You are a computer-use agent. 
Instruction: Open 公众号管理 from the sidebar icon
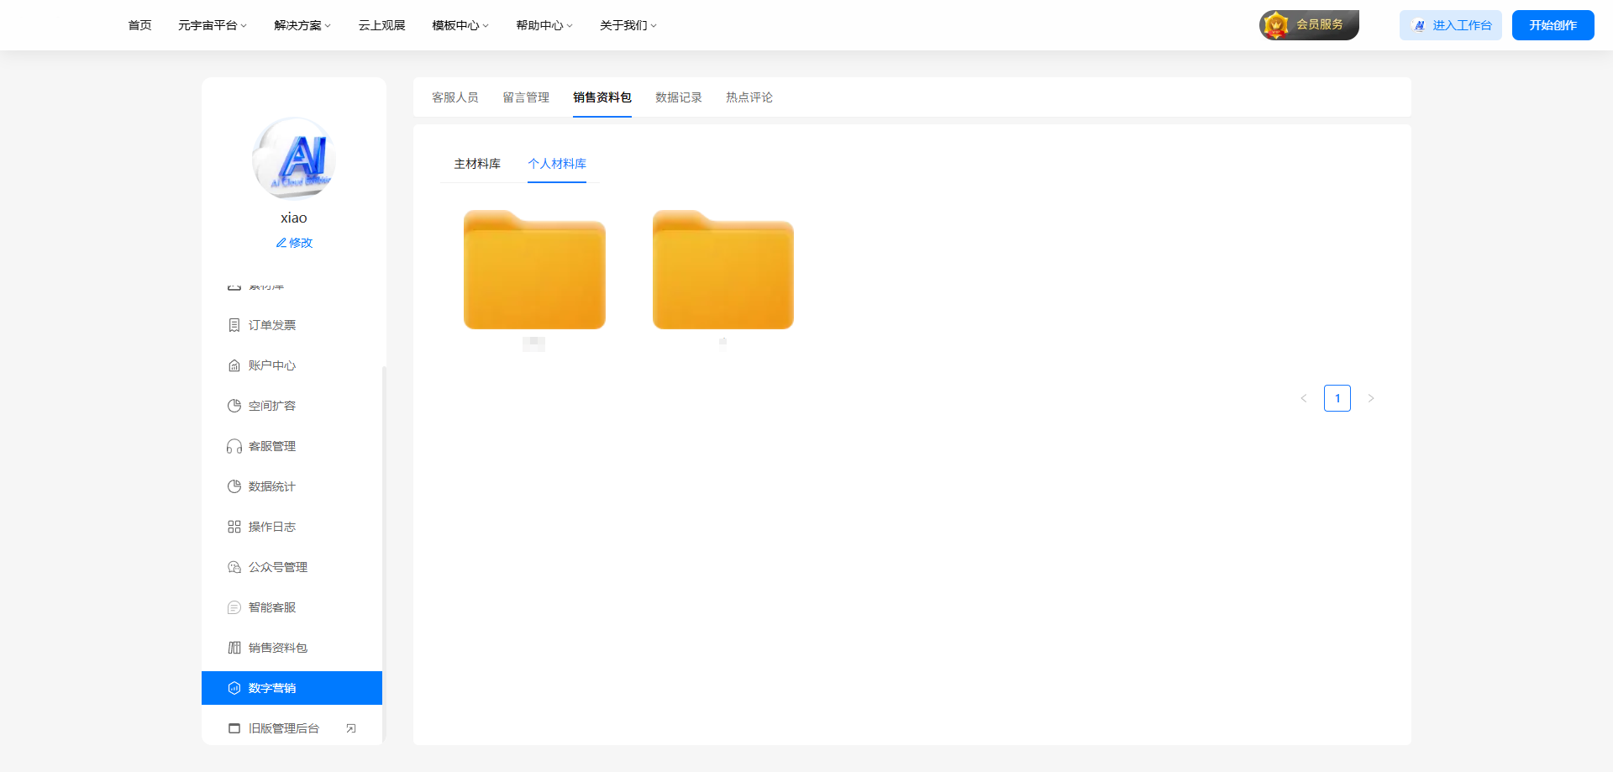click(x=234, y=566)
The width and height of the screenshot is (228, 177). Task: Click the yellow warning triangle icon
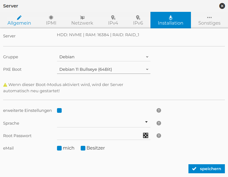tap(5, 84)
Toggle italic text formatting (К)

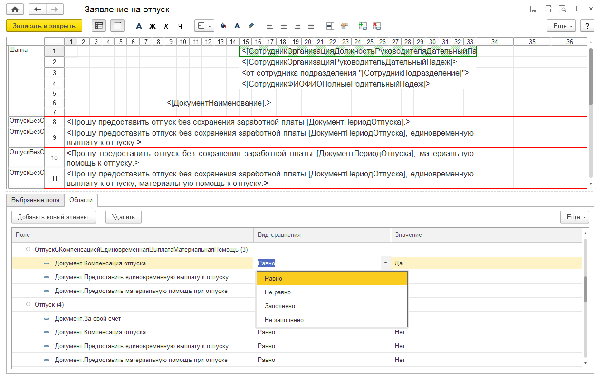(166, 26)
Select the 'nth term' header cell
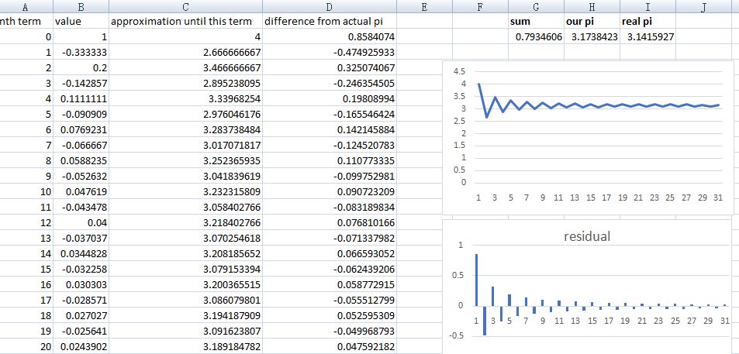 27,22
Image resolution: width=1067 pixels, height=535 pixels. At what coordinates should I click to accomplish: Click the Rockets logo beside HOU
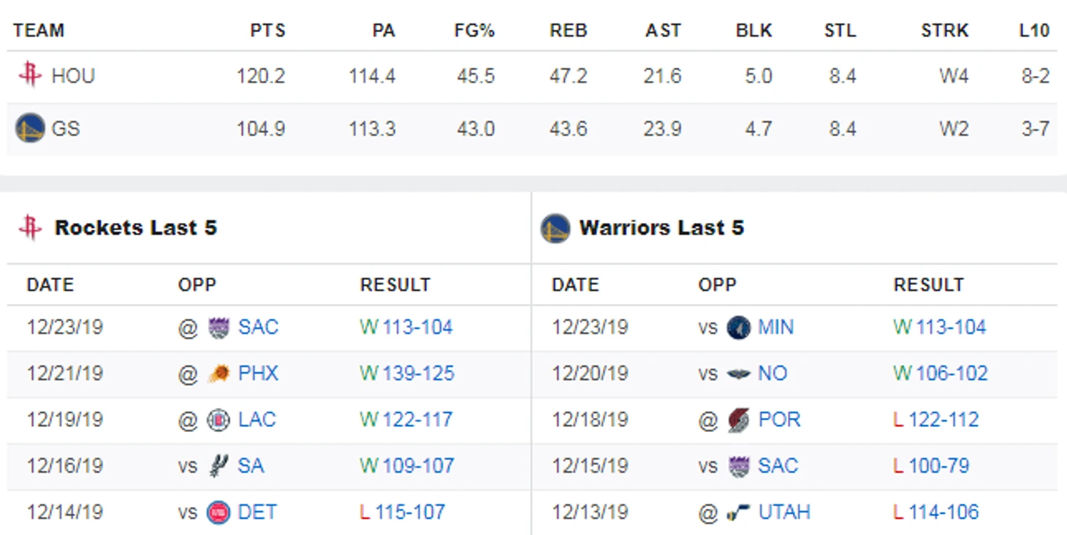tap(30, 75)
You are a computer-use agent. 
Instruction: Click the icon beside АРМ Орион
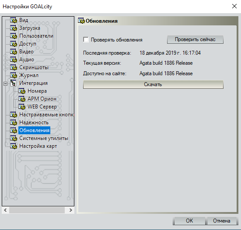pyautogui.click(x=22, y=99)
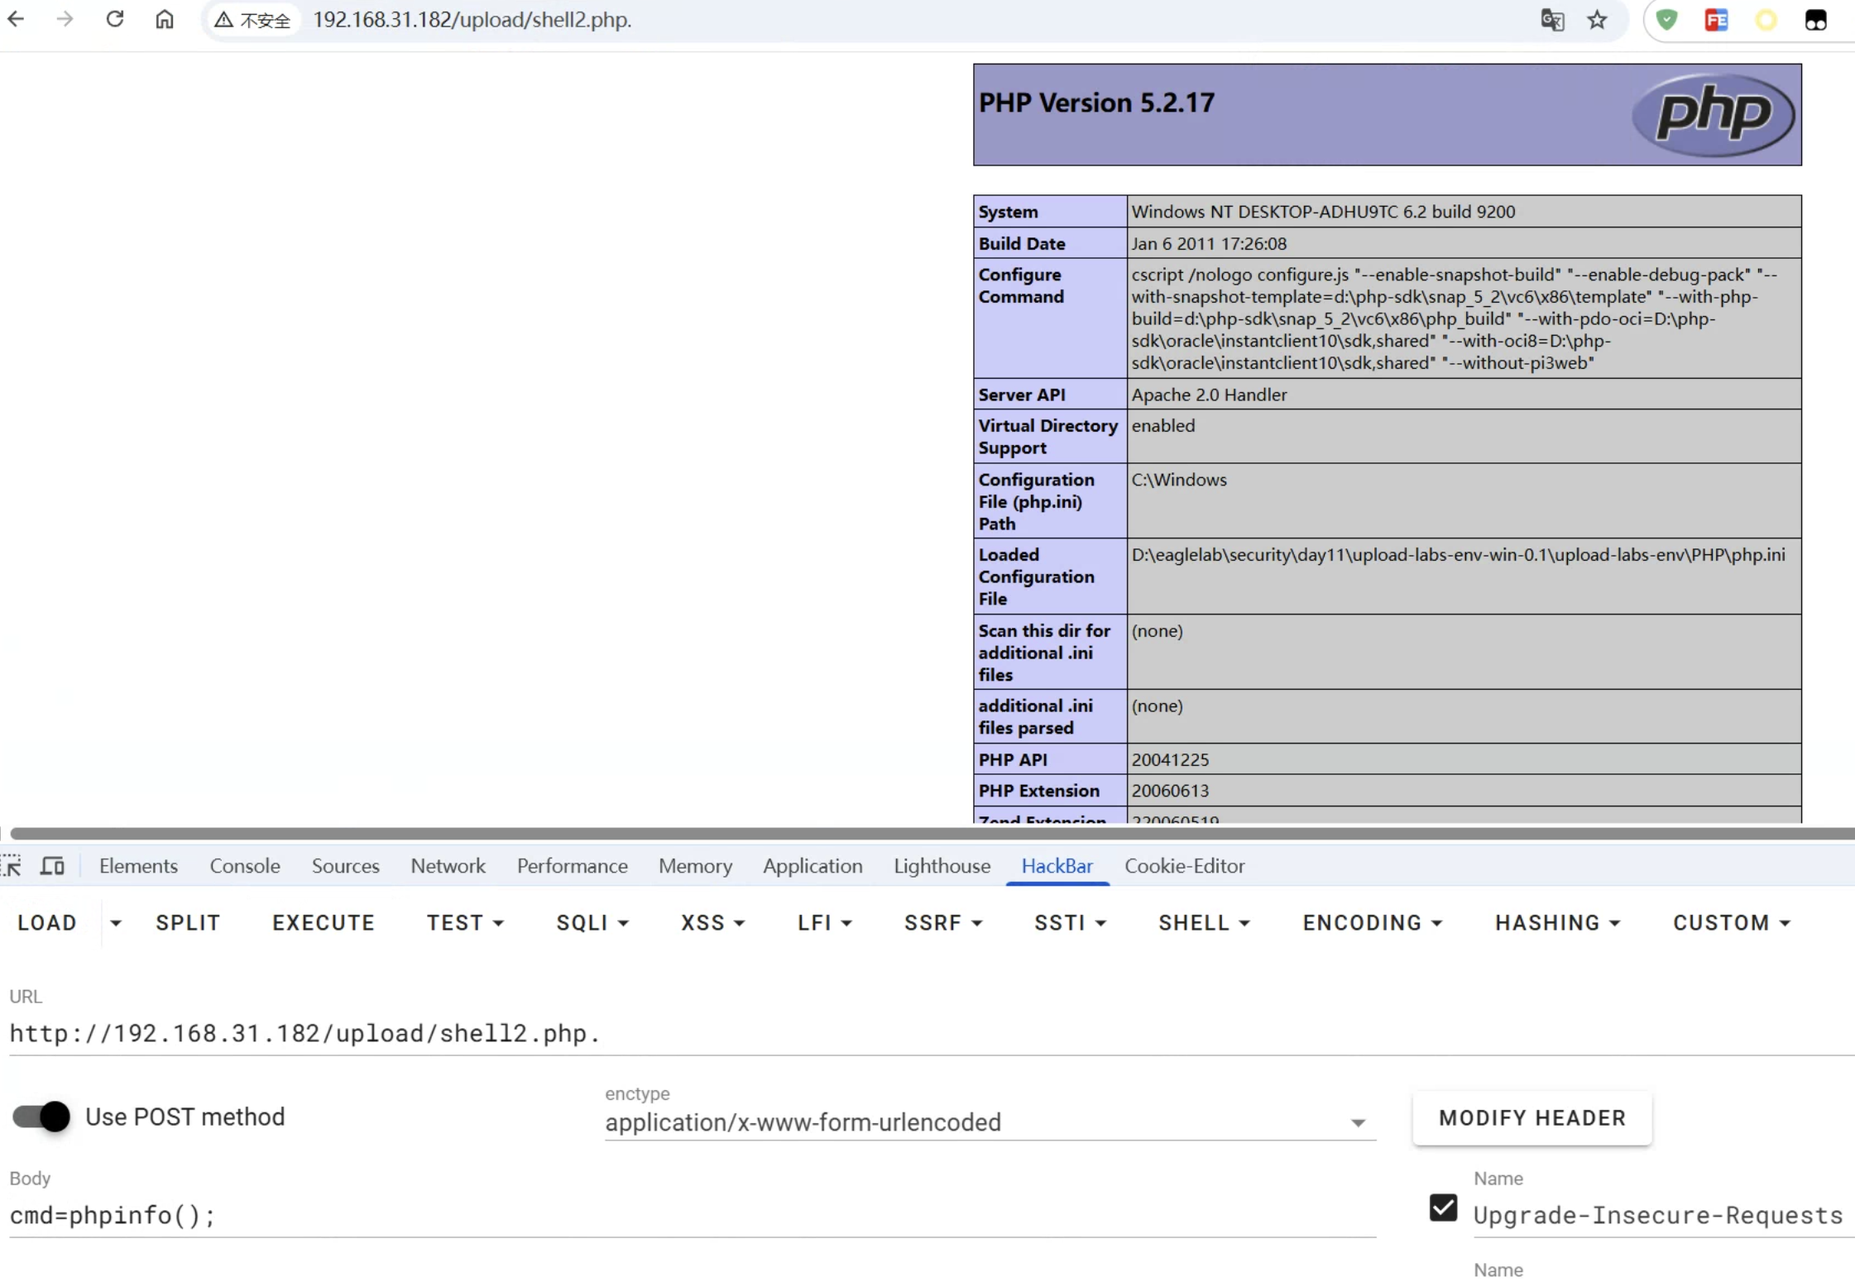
□ □ □
Rewrite the lines above, replacing every "icon" with "symbol" and changing nothing else. Leave the pictures out.

You are a computer-use agent. 
Instruction: Open 公众号管理 from the sidebar symbol
click(x=234, y=566)
The width and height of the screenshot is (228, 177). Task: Click the yellow warning triangle symbol
tap(5, 84)
Toggle italic text formatting (К)

(166, 26)
Select the 'nth term' header cell
 27,22
Image resolution: width=1067 pixels, height=535 pixels. At what coordinates should I click to accomplish: Click the Rockets logo beside HOU
tap(30, 75)
You are a computer-use agent. 
Instruction: Click the symbol beside АРМ Орион
pyautogui.click(x=22, y=99)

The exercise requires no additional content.